## Exercise brief
Using the entries below, copy out all lines where "will" is found.

## Input for this task
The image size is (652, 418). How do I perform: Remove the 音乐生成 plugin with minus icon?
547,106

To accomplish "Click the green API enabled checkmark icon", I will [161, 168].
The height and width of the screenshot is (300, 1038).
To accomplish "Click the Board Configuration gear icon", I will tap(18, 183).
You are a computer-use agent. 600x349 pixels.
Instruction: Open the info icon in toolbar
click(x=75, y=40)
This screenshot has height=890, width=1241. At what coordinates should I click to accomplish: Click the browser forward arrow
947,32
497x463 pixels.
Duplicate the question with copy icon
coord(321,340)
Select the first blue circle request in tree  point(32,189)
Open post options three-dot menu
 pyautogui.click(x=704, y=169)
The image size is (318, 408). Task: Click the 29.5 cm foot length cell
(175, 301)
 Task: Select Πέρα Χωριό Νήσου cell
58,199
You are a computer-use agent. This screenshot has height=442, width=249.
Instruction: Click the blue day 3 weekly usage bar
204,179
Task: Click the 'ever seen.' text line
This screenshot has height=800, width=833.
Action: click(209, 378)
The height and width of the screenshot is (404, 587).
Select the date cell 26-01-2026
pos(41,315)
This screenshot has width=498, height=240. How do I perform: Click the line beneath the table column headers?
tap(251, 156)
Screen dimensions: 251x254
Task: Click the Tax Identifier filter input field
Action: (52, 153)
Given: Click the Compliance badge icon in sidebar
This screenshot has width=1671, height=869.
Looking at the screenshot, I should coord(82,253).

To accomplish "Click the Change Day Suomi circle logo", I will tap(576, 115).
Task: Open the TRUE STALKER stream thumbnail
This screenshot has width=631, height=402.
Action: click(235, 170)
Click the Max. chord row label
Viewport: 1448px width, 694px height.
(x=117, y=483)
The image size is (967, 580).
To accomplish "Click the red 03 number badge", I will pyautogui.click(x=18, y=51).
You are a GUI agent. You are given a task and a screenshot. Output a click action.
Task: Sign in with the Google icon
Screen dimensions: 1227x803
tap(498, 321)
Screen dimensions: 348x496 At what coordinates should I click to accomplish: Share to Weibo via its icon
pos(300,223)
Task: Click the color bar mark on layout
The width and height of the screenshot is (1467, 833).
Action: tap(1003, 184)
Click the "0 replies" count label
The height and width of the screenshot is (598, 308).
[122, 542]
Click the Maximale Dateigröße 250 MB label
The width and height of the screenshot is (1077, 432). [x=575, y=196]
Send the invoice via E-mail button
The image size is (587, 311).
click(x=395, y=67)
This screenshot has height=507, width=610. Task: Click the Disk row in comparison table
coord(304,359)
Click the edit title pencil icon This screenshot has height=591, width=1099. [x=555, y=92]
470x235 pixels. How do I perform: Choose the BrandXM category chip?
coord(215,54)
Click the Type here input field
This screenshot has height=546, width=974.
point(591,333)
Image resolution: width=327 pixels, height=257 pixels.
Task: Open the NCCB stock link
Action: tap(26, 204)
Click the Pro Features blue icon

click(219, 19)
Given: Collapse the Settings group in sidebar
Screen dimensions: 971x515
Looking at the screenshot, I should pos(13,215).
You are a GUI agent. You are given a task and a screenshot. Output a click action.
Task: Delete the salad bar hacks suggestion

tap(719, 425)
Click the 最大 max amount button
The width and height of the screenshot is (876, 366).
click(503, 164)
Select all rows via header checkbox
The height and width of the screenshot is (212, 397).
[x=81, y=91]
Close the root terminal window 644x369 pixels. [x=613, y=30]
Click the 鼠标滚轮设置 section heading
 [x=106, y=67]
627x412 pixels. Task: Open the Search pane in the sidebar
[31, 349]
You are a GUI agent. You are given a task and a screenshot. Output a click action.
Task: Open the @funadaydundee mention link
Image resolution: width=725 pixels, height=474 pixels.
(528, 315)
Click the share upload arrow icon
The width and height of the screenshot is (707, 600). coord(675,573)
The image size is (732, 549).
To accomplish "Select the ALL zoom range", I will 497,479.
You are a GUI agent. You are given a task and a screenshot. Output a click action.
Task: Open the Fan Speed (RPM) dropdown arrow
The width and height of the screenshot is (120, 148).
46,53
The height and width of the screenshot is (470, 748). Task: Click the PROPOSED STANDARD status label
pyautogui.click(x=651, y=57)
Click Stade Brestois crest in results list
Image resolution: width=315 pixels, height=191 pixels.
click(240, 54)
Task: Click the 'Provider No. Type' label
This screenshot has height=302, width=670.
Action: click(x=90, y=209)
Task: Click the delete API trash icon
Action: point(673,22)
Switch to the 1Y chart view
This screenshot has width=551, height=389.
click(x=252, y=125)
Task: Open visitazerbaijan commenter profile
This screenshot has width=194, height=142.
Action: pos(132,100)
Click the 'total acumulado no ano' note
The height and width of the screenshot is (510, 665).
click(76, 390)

## Exercise solution
To accomplish "Click the green API enabled checkmark icon", I will [161, 168].
To accomplish "Click the Board Configuration gear icon", I will tap(18, 183).
To accomplish "Click the Change Day Suomi circle logo", I will tap(576, 115).
To accomplish "Click the red 03 number badge", I will pyautogui.click(x=18, y=51).
To accomplish "Select the ALL zoom range", I will 497,479.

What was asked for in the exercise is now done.